お母さん、なんか私の言葉に反応して、少し怒ってる感じがするね。


私、またなんか気に障る様な事を言っちゃったのかなぁ。

それとも、今の発言自体が厚かましかった……って言うのはないと思うんだけどなぁ?



「言ったわよ。私が、凄く気に入らない言葉を言った」

「ごっ、ごめんなさい」

「うぅん。眞子が、そうやって謝る程の事じゃないんだけどね」

「うっ、うん」

「眞子は、決して『なんか』じゃないのよ」

「えっ?」

「私は、眞子みたいな良い子が一緒に風呂に入ってくれるから嬉しいのよ。だから、もぉ二度と、その『なんか』なんて言葉を使っちゃダメよ」


……そっか。


別に私は、お母さんが思う様な良い子じゃないけど。

お母さんは『~なんか』って、自分を卑下する様な言葉が嫌いなんだね。

それに私の事を、本当の娘の様に感じてくれてるからこそ、余計に、そう言う言葉は使って欲しくなかったんだ。

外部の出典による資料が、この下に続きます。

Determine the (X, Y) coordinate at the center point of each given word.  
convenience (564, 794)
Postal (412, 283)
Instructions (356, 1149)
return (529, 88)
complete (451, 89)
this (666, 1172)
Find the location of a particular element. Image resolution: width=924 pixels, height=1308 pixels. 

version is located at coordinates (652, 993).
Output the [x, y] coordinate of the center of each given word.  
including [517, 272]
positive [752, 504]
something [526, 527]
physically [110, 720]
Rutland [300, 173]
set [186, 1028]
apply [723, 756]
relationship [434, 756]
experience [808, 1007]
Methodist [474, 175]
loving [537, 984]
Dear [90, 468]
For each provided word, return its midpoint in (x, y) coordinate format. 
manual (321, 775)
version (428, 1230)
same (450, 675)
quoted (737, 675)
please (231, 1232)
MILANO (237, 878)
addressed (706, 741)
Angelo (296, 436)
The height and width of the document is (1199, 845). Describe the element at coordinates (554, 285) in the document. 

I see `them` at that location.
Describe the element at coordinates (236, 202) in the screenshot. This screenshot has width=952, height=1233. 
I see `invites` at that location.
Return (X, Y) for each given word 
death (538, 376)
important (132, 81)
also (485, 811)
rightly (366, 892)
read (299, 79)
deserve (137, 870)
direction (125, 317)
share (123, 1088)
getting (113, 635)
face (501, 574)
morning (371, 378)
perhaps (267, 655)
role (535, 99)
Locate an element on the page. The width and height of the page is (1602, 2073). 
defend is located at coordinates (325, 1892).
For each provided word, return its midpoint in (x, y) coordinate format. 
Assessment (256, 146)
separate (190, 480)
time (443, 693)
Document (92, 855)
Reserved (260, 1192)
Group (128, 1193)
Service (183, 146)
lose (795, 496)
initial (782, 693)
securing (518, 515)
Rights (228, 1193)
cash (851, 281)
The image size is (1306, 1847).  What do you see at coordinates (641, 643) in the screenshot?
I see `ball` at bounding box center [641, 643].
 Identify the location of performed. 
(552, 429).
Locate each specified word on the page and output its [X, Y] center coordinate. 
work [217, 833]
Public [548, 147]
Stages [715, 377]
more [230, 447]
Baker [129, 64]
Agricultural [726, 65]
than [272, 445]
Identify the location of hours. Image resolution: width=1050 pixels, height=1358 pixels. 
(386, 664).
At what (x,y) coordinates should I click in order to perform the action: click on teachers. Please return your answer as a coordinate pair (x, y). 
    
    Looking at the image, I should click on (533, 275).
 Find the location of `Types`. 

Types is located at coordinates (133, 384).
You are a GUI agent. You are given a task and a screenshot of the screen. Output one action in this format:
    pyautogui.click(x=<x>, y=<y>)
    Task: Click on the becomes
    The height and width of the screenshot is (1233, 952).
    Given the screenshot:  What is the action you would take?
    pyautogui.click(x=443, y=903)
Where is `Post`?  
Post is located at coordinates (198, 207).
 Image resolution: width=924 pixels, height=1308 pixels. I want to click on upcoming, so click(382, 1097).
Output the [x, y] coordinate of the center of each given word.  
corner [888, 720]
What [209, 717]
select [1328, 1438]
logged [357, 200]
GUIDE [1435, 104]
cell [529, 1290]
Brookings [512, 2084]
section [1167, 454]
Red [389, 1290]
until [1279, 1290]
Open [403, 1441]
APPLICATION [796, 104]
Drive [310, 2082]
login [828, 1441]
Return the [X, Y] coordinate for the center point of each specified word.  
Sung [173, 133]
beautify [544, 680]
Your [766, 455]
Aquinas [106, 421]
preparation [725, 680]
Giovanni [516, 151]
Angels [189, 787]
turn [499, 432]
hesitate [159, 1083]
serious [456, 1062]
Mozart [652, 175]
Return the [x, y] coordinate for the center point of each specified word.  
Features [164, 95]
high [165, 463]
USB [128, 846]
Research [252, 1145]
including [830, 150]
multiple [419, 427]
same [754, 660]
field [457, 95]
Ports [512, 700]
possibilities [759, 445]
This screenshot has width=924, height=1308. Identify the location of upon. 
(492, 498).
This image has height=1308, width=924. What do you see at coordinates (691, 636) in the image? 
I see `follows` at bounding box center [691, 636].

じゃあ、この言葉は、今後使わない様に気を付けなきゃね。


自分の娘が、自分が卑下しちゃうようじゃ、親としては心配に成っちゃうでしょうしね。



「うん、ごめんなさい。だから、また一緒に入ろうね。お母さん大好きだから」

「そぉ。じゃあ、また一緒に入ろうね。……それにしても、本当に嬉しい事を言ってくれちゃって」

「これは本音だよ本音。本当に私は、お母さんが大好きなんだよ。嘘なんか、これっぽっちもついてないよ」

「はい、頭を洗ってる間は、コッチ向かない」

「ぐぇ!!……痛い」


お母さん、崇秀と同じ事するのはヤメテ下さいな。

そんな風に、頭を洗ってる途中に私が後ろを振り向こうとしたら、強制的に前を向かすのは辞めて下さい。


首がもげちゃうよ。

ってか、これって『仲居間家伝統の技』ですか?

私になら良いけど、お客さんにはやっちゃダメですよ。


なんか静流お母さんだったら、お客さんでも容赦なくやってそうな気がしないでもないけど。


あぁ因みにだけどね。

今は、コンディショナーをして貰ってたの。

最近、髪が結構伸びちゃってるから、頭を洗うのにも、かなり時間が掛かっちゃてるんだよね。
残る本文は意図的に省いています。